[TASK] Filter the entries for the word "Select". Copy each line that has it.

[Records excerpted from a collection]
■ ■ ■ ■ ■

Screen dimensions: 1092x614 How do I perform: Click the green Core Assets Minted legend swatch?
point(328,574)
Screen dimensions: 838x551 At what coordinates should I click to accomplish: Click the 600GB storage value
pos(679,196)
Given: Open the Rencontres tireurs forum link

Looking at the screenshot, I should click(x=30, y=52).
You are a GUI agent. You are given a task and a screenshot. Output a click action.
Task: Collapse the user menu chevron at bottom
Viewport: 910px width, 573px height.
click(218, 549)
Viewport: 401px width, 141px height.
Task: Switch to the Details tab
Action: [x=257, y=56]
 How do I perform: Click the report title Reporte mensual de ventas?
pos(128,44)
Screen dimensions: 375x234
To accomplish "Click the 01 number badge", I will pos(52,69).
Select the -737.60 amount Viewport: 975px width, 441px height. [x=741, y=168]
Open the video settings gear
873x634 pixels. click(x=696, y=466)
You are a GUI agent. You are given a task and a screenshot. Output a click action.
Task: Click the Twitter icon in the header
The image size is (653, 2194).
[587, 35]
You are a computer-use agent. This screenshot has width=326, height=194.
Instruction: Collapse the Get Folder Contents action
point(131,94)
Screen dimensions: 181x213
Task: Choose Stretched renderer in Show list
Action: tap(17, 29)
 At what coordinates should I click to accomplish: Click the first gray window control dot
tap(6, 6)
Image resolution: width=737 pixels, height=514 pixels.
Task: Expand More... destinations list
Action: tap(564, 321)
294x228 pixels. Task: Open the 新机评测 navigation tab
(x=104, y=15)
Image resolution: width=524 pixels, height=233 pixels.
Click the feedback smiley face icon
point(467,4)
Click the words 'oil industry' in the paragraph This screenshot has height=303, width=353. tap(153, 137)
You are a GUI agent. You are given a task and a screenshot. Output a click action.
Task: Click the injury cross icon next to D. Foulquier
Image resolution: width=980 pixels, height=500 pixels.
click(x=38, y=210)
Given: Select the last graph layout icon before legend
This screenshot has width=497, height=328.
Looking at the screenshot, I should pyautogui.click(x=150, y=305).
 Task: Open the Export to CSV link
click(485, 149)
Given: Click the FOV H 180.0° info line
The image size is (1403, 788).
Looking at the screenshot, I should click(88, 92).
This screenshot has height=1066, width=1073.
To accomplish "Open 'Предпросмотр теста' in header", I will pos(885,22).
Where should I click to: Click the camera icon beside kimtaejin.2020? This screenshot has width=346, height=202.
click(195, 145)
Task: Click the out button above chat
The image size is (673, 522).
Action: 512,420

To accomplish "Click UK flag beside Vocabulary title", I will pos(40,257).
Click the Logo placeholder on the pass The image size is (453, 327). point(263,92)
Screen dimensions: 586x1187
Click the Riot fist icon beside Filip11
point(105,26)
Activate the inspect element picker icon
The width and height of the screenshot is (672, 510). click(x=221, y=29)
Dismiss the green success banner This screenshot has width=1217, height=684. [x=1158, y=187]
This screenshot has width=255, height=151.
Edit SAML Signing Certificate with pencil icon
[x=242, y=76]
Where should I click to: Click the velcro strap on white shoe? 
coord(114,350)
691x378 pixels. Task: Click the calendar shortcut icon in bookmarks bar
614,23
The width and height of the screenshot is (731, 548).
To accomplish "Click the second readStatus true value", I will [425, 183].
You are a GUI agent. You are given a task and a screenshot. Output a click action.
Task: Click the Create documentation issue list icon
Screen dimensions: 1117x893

■ ■ ■ ■ ■

[RESPONSE AREA]
Select the -737.60 amount Viewport: 975px width, 441px height. [x=741, y=168]
Given: Select the last graph layout icon before legend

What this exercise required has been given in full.